But there are a number of quite serious problems: which I'm going to outline here. Problems if he becomes leader: as it's increasingly clear, he might very well do.

Earlier, I shared a link about the allegations surrounding his NUM redundancy payments and his mortgage.
These allegations have NOT been disproved. They're NOT 'bollocks' or 'smears'. It's unclear to me if those insisting that they are have even bothered to read the findings of the Certification Officer. Which are here:

assets.publishing.service.gov.uk/government/upl…
The reason why the Certification Officer doesn't go any further - and hence, why Lavery's supporters insist he was cleared - is they are historical allegations. That's it. They're essentially beyond the remit of the Officer.
The Officer does, however, note the following:

Re: the redundancy payments: "As a result of our investigations, the Union established that they had overpaid Mr Lavery". Why did it take this investigation to establish that? What happens to ordinary people when they are overpaid?
"Both the Union and Mr Lavery were given the opportunity to provide documentary evidence to show a process or decision by which Mr Lavery was made redundant. Neither were able to do so and stated that no such documentary evidence existed".

As an bare minimum, that is odd.
Does it suggest impropriety? Not really, no. I think it's indicative of a quite remarkably cosy relationship between the Union and Ian Lavery. A relationship so cosy that:
"A loan of £72,500 was made to Mr Lavery by the Provident and Benevolent Fund to enable him to purchase a property, “property A”... The loan was written off by the Fund in 2007... Mr Lavery appears to have been a beneficiary of this arrangement".

• • • •

#### Required work
1. Copy the passage about the allegations against Lavery from "Re: the redundancy" up to and including "they are overpaid?".
2. Rewrite all three entries, replacing "sagittal" with "coronal" and keeping everything else unchanged. Leave the pictures out of your answer.

#### Records
• • • •

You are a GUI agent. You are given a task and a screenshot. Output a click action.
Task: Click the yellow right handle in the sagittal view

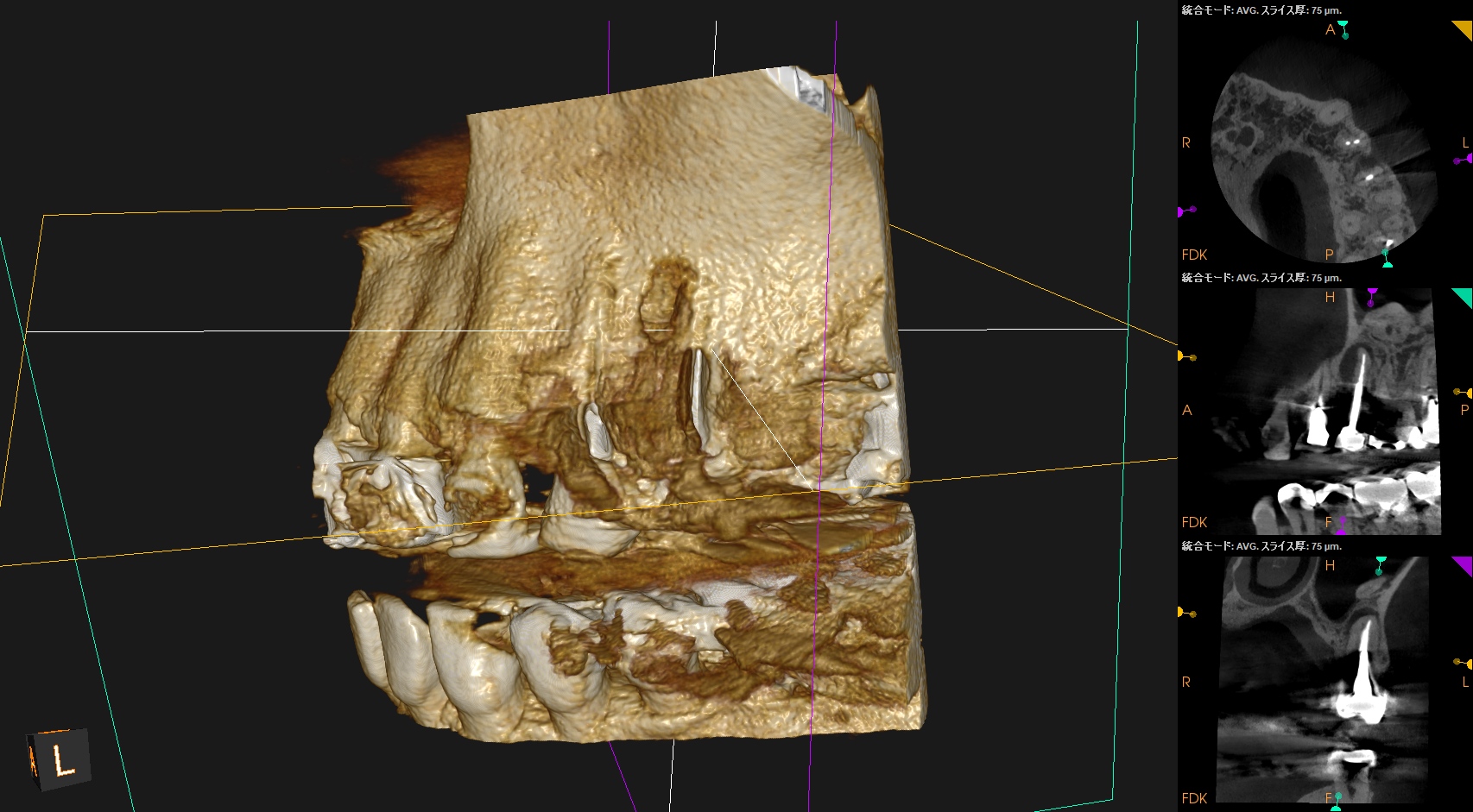click(x=1463, y=393)
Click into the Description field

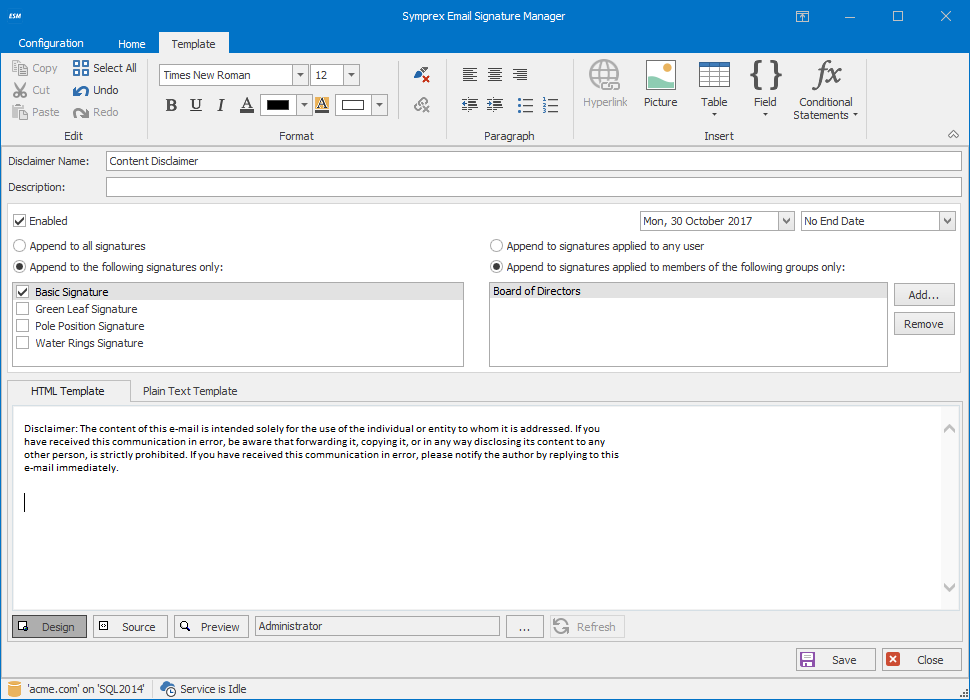[533, 187]
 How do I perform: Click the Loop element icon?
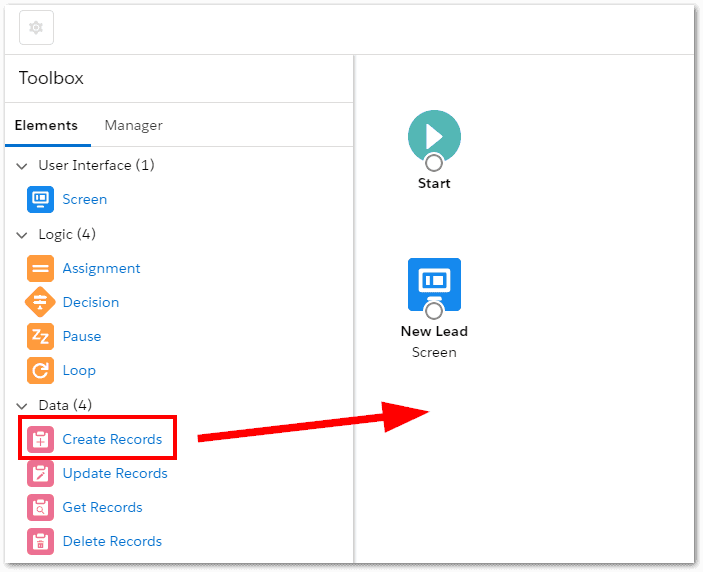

• • • •

#### Responses
1.
Re: the redundancy payments: "As a result of our investigations, the Union established that they had overpaid Mr Lavery". Why did it take this investigation to establish that? What happens to ordinary people when they are overpaid?

2.
You are a GUI agent. You are given a task and a screenshot. Output a click action.
Task: Click the yellow right handle in the coronal view

click(x=1463, y=393)
Click into the Description field

[533, 187]
 How do I perform: Click the Loop element icon?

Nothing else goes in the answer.